The report has revealed that the safe and inexpensive drug, Metformin, which is for diabetes patients, cuts cancer rate in the ones who prefer the medication by 40% in comparison to those who are not taking the drug. Researchers conducted an analysis along with Dr. Gerardo Ferbeyre at Universite de Montréal’s Department of Biochemistry and concluded that the drug metformin reduces DNA damage by decreasing reactive oxygen species (ROS) levels.
The researchers revealed, after their study, metformin soaks damaging reactive oxygen exhaust that is created by cells producing energy. They said that the drug which is known for the treatment of Type 2 diabetes can also help in thwarting colon cancer.
“The drug seems to selectively prevent ROS production from altered mitochondria such as those found in cells with oncogenic mutations”, said author Gerardo Ferbeyre, of U de M's department of biochemistry.
ROS are the DNA-damaging agents that are produced when cells generate energy from nutrients, which takes place in mitochondria.
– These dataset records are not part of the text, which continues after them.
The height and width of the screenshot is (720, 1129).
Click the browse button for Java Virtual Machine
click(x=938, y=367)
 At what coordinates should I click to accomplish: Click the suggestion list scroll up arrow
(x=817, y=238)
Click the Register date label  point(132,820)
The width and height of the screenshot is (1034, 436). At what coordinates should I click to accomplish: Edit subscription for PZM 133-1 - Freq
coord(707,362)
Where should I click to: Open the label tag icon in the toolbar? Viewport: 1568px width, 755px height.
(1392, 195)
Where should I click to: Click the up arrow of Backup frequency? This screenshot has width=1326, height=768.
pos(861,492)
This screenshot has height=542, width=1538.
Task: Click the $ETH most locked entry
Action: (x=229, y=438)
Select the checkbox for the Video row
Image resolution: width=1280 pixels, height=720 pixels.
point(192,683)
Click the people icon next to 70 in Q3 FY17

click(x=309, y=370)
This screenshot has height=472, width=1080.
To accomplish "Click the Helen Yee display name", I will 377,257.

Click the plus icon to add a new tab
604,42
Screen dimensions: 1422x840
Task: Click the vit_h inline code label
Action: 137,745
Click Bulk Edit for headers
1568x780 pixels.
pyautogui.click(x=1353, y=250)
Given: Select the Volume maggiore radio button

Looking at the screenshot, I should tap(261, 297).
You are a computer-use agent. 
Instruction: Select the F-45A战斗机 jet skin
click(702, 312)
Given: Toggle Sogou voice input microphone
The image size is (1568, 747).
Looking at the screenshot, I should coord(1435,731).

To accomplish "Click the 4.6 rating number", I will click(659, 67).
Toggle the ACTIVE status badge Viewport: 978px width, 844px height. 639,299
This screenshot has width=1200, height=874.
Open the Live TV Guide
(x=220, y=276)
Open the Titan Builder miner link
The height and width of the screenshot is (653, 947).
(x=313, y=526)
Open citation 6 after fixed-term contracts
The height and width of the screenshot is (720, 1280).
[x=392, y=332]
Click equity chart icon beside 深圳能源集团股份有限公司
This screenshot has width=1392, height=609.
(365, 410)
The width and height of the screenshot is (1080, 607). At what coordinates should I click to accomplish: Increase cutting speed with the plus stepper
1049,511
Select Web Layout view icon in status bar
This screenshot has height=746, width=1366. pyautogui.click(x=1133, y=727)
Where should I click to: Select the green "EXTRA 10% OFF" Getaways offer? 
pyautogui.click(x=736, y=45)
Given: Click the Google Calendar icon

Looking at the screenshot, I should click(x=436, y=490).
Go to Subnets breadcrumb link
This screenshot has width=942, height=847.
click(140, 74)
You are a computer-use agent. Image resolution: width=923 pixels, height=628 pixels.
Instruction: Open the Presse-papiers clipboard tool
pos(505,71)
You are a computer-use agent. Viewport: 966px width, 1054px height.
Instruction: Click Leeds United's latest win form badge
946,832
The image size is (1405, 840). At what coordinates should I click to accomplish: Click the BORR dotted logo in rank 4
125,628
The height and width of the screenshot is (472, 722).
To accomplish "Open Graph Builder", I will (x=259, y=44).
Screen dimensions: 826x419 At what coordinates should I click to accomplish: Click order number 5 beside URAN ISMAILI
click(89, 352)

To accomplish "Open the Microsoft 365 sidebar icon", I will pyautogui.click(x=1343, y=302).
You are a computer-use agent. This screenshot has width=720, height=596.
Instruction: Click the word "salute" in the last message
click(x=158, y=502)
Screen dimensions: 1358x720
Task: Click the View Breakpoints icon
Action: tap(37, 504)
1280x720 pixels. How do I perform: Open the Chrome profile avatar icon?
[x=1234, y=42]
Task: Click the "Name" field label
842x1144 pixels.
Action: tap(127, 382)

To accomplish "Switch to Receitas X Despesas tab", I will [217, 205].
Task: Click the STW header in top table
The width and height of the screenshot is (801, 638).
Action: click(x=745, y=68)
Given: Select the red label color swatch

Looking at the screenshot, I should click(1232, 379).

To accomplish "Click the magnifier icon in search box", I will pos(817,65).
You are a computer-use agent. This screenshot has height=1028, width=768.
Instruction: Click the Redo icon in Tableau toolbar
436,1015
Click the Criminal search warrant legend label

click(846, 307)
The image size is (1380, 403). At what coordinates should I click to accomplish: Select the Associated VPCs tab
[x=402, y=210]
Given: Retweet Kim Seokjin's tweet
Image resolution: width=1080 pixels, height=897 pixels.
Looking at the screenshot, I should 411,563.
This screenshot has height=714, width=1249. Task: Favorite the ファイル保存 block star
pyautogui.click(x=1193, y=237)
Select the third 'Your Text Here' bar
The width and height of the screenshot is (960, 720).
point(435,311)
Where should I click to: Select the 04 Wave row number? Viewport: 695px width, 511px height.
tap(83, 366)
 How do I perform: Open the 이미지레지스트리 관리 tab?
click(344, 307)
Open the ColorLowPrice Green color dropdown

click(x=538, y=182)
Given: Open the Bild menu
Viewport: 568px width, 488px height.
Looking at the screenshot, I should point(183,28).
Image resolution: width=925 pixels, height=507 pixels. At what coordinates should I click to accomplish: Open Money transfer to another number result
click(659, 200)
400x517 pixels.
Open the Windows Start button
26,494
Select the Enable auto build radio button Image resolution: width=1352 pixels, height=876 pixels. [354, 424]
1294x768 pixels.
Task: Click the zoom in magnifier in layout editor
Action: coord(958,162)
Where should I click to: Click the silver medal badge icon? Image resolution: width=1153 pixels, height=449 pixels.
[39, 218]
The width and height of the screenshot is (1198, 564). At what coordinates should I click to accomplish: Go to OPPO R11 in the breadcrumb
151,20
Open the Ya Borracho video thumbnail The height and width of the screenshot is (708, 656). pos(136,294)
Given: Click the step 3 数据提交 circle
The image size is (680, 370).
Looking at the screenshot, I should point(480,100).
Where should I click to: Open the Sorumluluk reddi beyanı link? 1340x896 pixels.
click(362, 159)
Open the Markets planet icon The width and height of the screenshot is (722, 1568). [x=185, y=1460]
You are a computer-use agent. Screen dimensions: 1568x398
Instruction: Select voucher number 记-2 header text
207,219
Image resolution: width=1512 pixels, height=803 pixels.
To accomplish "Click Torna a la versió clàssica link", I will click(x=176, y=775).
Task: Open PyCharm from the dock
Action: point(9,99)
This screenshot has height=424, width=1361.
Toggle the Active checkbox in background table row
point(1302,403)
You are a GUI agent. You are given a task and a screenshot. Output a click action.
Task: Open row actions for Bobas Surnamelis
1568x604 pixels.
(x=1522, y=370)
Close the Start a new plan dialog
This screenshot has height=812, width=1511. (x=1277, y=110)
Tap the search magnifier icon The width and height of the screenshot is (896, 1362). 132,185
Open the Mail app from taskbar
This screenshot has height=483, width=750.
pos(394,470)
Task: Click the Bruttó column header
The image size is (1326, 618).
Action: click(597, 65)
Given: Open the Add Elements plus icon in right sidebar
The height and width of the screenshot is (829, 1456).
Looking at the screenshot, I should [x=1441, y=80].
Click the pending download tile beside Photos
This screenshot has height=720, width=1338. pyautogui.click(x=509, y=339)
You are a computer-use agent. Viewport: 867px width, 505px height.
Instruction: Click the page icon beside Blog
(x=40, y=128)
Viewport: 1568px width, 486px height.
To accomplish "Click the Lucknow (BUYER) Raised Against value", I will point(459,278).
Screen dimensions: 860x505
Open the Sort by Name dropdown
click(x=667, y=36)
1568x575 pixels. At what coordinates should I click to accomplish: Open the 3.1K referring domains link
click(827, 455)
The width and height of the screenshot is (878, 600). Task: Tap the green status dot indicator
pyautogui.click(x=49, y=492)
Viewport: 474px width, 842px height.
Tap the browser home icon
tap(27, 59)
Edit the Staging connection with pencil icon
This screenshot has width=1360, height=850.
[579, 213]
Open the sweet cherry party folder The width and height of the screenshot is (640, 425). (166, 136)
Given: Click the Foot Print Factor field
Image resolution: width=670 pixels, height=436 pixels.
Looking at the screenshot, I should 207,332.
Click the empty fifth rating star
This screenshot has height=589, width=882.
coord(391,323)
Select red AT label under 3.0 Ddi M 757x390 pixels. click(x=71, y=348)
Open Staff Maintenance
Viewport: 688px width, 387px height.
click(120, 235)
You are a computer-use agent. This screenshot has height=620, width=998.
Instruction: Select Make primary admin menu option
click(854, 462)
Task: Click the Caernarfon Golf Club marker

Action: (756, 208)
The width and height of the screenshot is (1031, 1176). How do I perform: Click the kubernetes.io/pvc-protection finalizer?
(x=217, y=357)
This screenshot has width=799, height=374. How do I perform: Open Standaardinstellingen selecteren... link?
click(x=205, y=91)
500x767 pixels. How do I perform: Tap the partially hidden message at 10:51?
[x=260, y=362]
Mitochondria are a site of action for the metformin drug that reduces glucose level, as per the previous findings. However, the drug also served to decrease ROS production, reducing the DNA damage, which was not found then.
It was then further told by the team that the reason why the drug reduces the risk of cancer in patients taking it is that metformin lowers down glucose level in the blood and cancer cells have an avid appetite for glucose, the lack of which makes them unable to grow.